Einige Prepaidanbieter haben diese Probleme aber bereits erkannt und wirken diesen entgegen. So können Sie eine automatische Aufladung einstellen, wenn das Guthaben unter einen vorgegebenen Betrag fällt. Die Aufladung muss dann lediglich noch mit einer kostenfreien Kurznachricht bestätigt werden. Anschließend ist Ihr Handy wieder einsatzbereit. Ein weiterer Unterschied ergibt sich aus der Einfachheit der Tarife.
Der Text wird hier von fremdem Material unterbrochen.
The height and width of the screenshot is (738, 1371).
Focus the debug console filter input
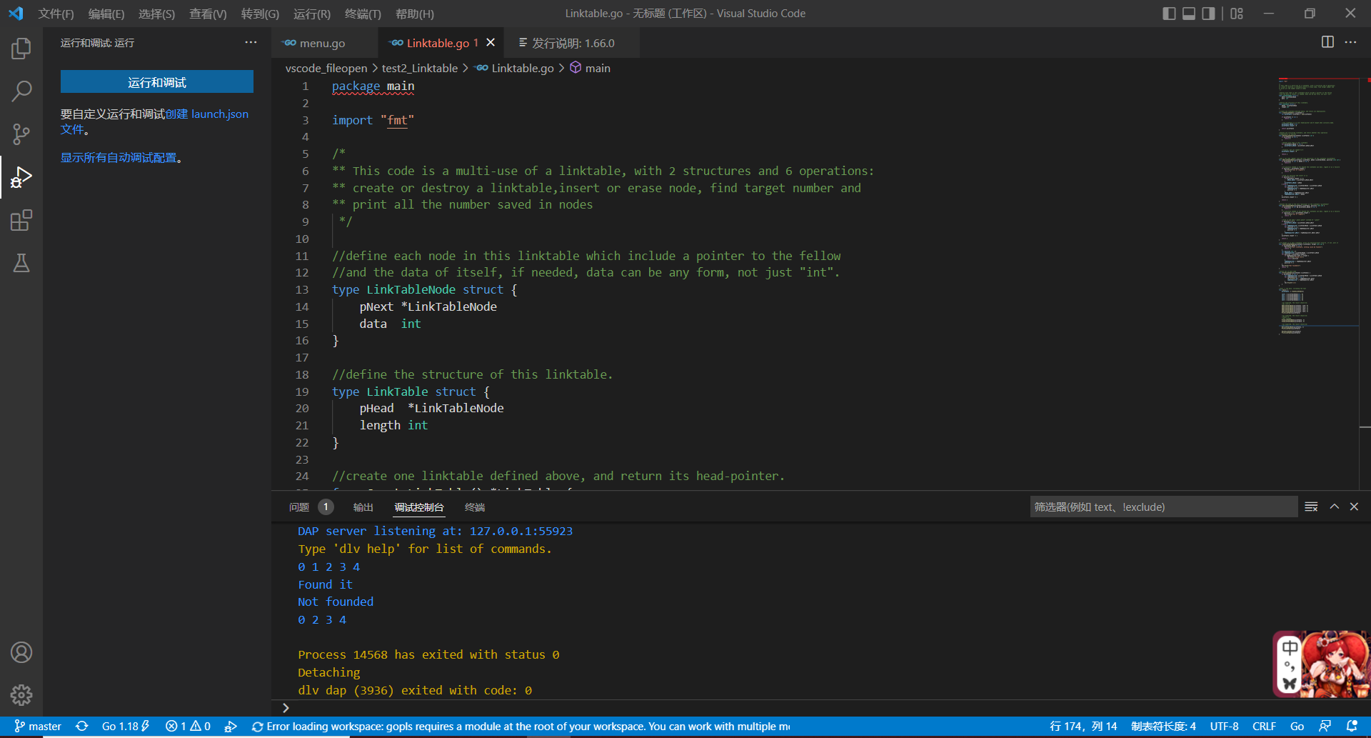tap(1162, 507)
Während Verträge in ihrer Kostenstruktur oft undurchsichtig sind, punkten Prepaidanbieter durch ein klares Angebot. In den meisten Fällen gibt es dabei einen Einheitspreis pro Minute, SMS und Megabyte bei der Internetnutzung.

Wann lohnt sich eine Prepaidkarte?

Eine Prepaidkarte bietet sich besonders an, wenn Sie Ihr Handy nur selten benutzen. Auch ist es sinnvoll, wenn Sie nur einen bestimmten Kommunikationsweg des Handys nutzen. Wenn Sie also beispielsweise lediglich telefonieren, aber keine Kurznachrichten verschicken. In beiden Fällen lohnt sich eine Prepaidkarte, da keine Kosten entstehen, auch wenn Sie die Prepaidkarte für eine längere Zeit nicht nutzen. Weiterhin eignet sich eine Prepaidkarte als Handy für Kinder, da Sie so eine Kontrolle über deren Ausgaben haben und nicht am Monatsende von einer dreistelligen Handyrechnung überrascht werden.
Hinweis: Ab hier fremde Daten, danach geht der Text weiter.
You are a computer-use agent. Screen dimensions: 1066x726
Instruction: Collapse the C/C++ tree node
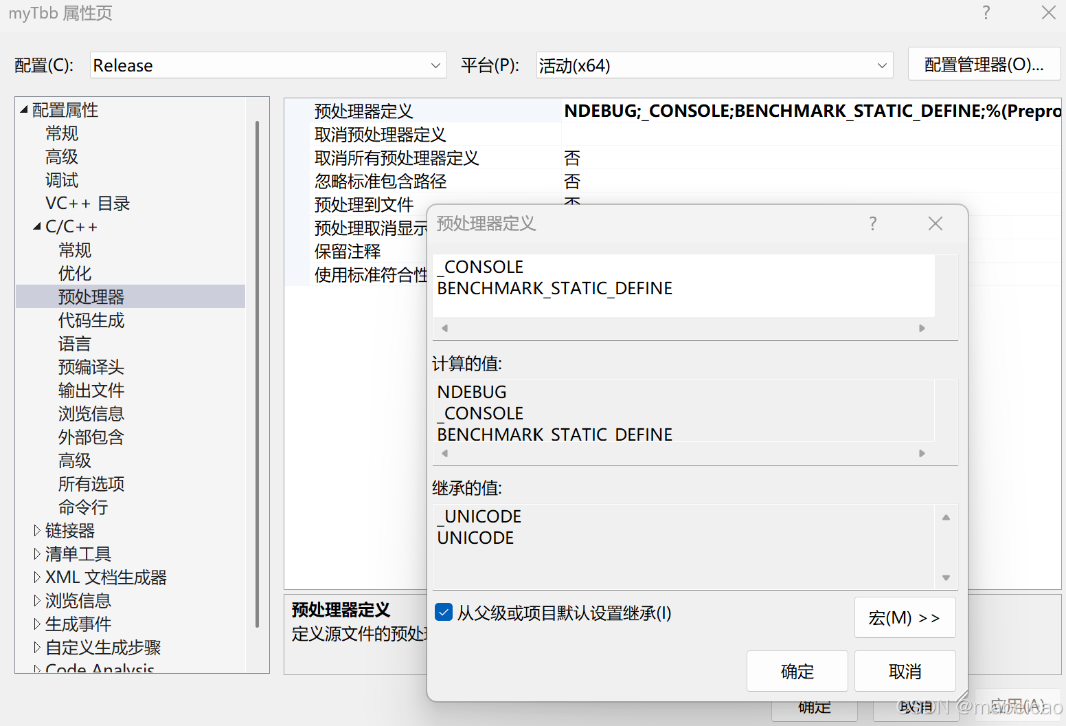click(37, 226)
Obwohl Prepaidkarten sich besonders dann lohnen, wenn Sie das Handy eher unregelmäßig nutzen, gibt es mittlerweile auch Tarife, die sich für Vieltelefonierer eignen. Anbieter wie Simyo bieten eine Monatsflatrate auf monatlicher Abrechnungsbasis an. Diese Tarife dienen als Zwischenlösung zwischen einem Vertrag und einer Prepaidkarte. Auch hier laden Sie das monatliche Guthaben im Voraus auf. Die monatliche Gebühr für die Flatrate wird dann von Ihrem Prepaidkartenkonto abgebucht. Jene Angebote machen die Prepaid SIM-Karten auch für Vieltelefonierer interessant.

Worauf Sie beim Erwerb achten sollten

Wenn Sie sich für eine Prepaidkarte entschieden haben, sollten Sie vor dem Kauf ein paar Aspekte berücksichtigen. Zum einen sollten Sie prüfen, ob das Angebot wirklich an keine Vertragslaufzeit gebunden ist. Zum anderen sollten Sie vor dem Erwerb die unterschiedlichen Anbieter miteinander vergleichen. Weiterhin sollten Sie prüfen, ob der Provider in Ihrem Umfeld eine ausreichende Netzabdeckung vorweisen kann. Ist dies nicht der Fall, können Sie mit Ihrer Prepaidkarte im Zweifelsfall kein Signal erlangen.

Achten Sie auch darauf, dass der Prepaidkartenanbieter eine Funktion anbietet, mit der Sie Ihr Guthaben der Karte automatisch aufladen können. Nur so können Sie vermeiden, dass Sie einen Anruf tätigen müssen, aber das Guthaben auf Ihrer Prepaidkarte hierfür nicht ausreicht. Beachten Sie diese Punkte, können Sie Ihr Handy mittels einer Prepaidkarte stressfrei und ohne Kostenfalle nutzen.